Hello,
I am experiencing significant issues when converting a PDF to Word using Aspose.PDF 25.8.0. The output DOCX introduces formatting and rendering problems that make the converted document difficult to use.
Attached files:
pdf_with_issues.pdf (881.9 KB)
pdf_with_issues_explained.pdf (1.2 MB)
Observed issues include:
- Characters replaced by blocks instead of spaces.
- Symbols cut off or misaligned.
- Text cut off at top/bottom of lines.
- Wrong fonts applied, italics missing, bold/underline not respected.
- Unicode / special characters not handled correctly:
- Some are incorrectly bolded or missing.
- In several places, Aspose.PDF inserts invalid Unicode characters into the Word document, which display as boxes and cannot be copied/searched reliably.
- Titles cut off too early or overlapping.
- Spacing, line-height, and missing characters in multiple places.
What I already tried with Aspose.PDF (v25.8.0):
- Standard conversion with Document.Save(…, SaveFormat.DocX).
- DocSaveOptions with Flow mode → text more editable but introduced other layout problems.
- DocSaveOptions with EnhancedFlow mode → improved structure in some areas, but formatting issues persisted.
- Verified that formatting issues persist regardless of mode or page selection.
- Tried replacing/removing invalid Unicode characters in the Word document, but this proved a dead end since the corruption occurs during conversion, not post-processing.
From my investigation, it does not appear that these issues can be solved simply by setting properties or using different API options — the problems seem to come from the conversion engine itself. That said, if I am mistaken, I would appreciate a concrete code example that demonstrates how to achieve a clean conversion.
Thank you for your assistance.
Best regards,
Dennis van der Pool
@dennisvanderpool
Hi Dennis,
I understand that you’re facing significant challenges with the PDF to Word conversion using Aspose.PDF 25.8.0. The issues you’ve described, such as characters being replaced by blocks, misaligned symbols, and formatting inconsistencies, can indeed be frustrating.

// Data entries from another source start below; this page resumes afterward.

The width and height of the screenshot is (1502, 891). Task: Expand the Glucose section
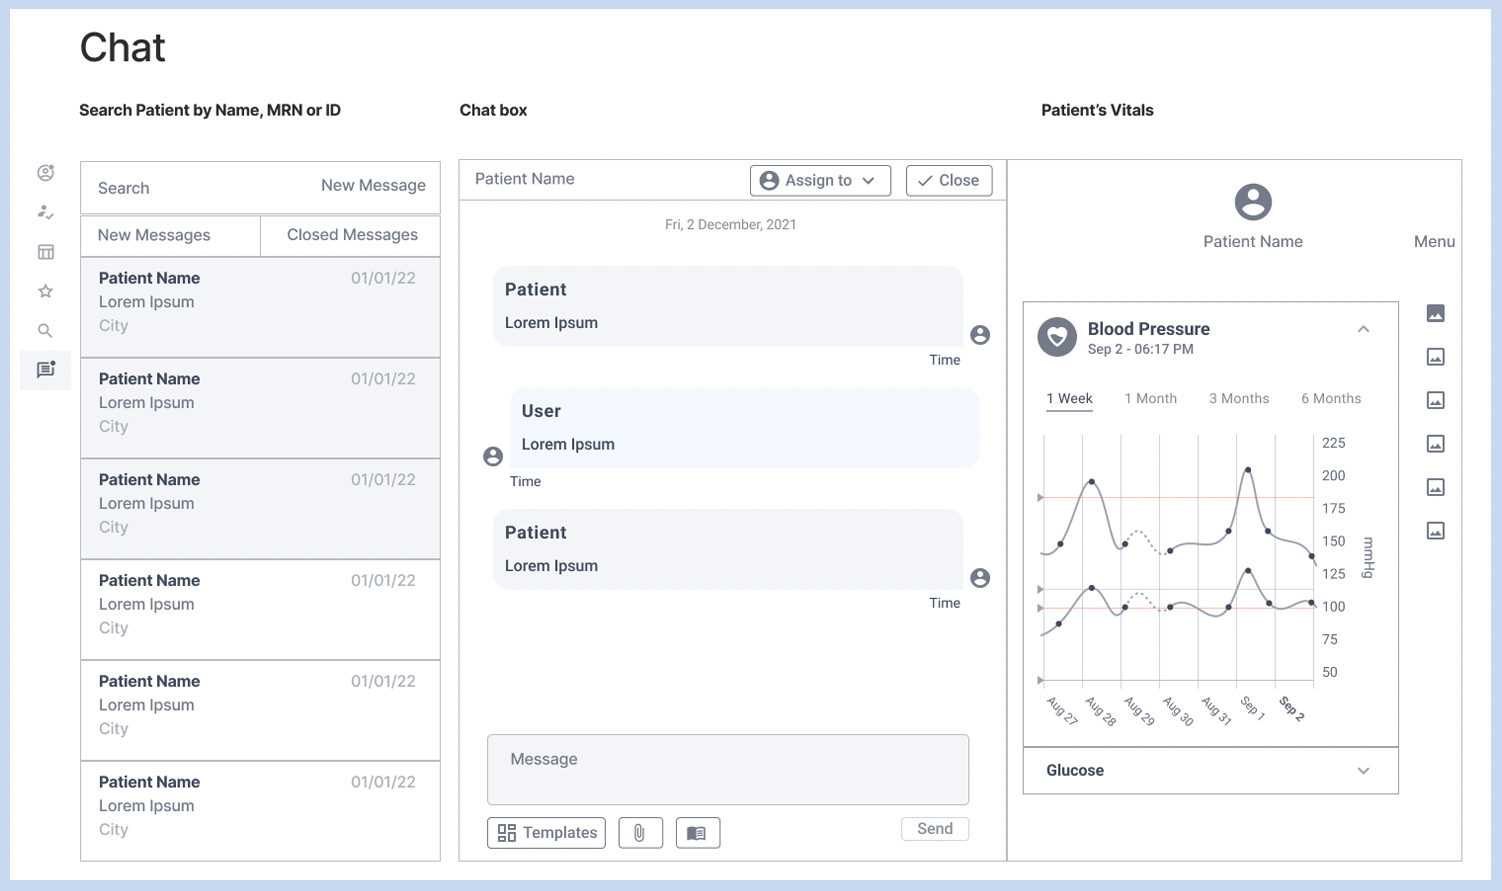pos(1363,771)
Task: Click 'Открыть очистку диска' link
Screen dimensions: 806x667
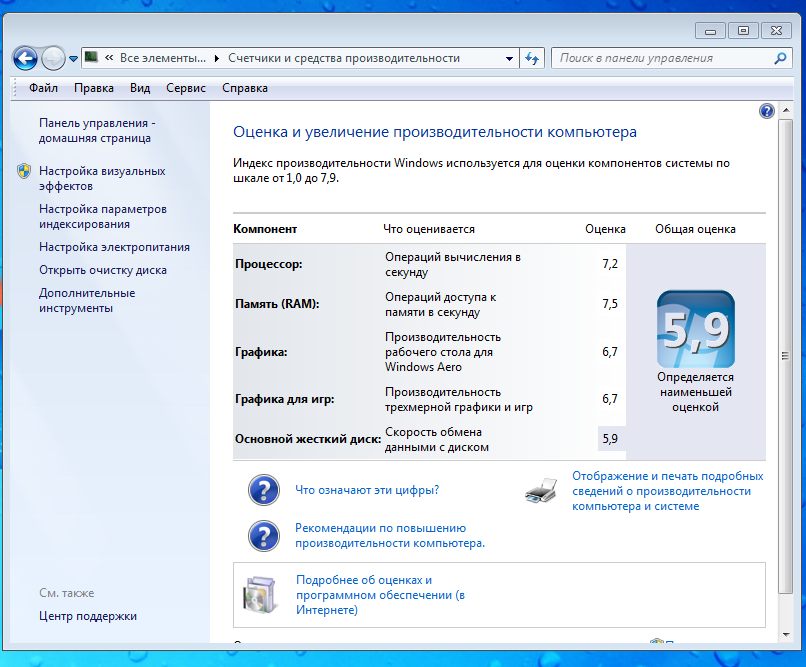Action: [x=103, y=270]
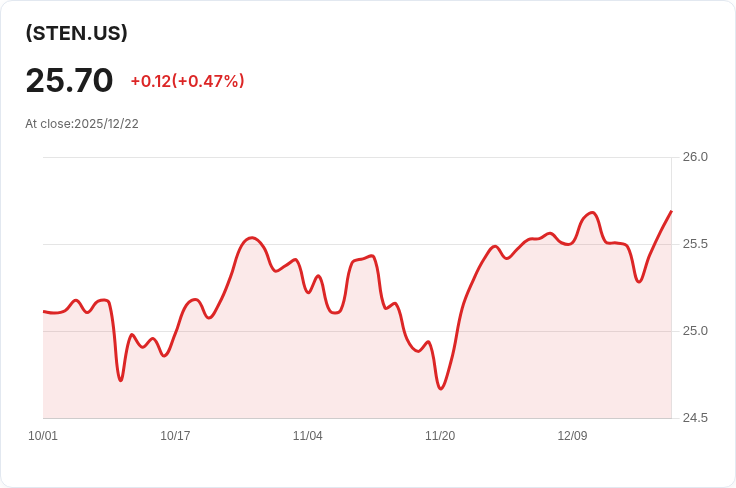Image resolution: width=736 pixels, height=488 pixels.
Task: Click the +0.12(+0.47%) price change text
Action: pyautogui.click(x=187, y=81)
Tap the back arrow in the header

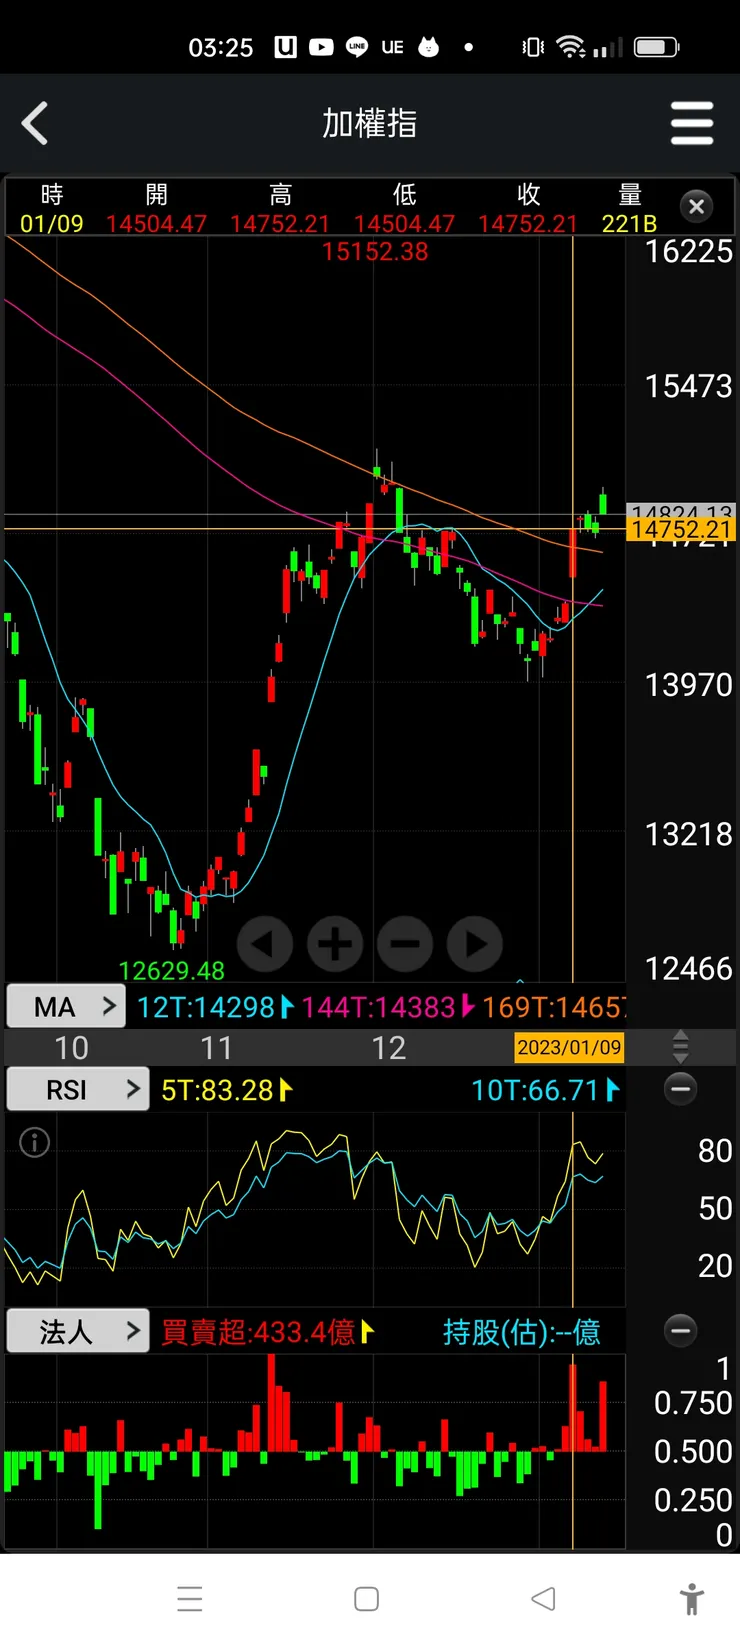coord(35,124)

To address these issues, I recommend the following steps:
-
Update to the Latest Version: Ensure that you are using the latest version of Aspose.PDF. Newer releases often include improvements and bug fixes that could resolve the issues you’re experiencing.
-
Use Different Save Options: Since you’ve already tried various DocSaveOptions, consider experimenting with the following:
- DocSaveOptions with
UseAntiAliasing: This can help with rendering issues.
- DocSaveOptions with
OptimizeOutput: This option can reduce formatting inconsistencies.
-
Check Font Availability: Verify that the fonts used in the original PDF are available on the system where the conversion is taking place. Missing fonts can lead to incorrect rendering.
-
Post-Processing: If the conversion still results in invalid Unicode characters, implement a post-processing step to clean up the output. This could involve replacing or removing problematic characters programmatically.
-
Sample Code: Here’s a basic example of how to set up the conversion with DocSaveOptions:
Document pdfDocument = new Document("input.pdf");
DocSaveOptions saveOptions = new DocSaveOptions
{
Format = DocSaveOptions.DocFormat.DocX,
UseAntiAliasing = true,
OptimizeOutput = true
};
pdfDocument.Save("output.docx", saveOptions);
If these steps do not resolve the issues, I recommend reaching out to Aspose support with the specific PDF files and a detailed description of the problems. They can provide more targeted assistance.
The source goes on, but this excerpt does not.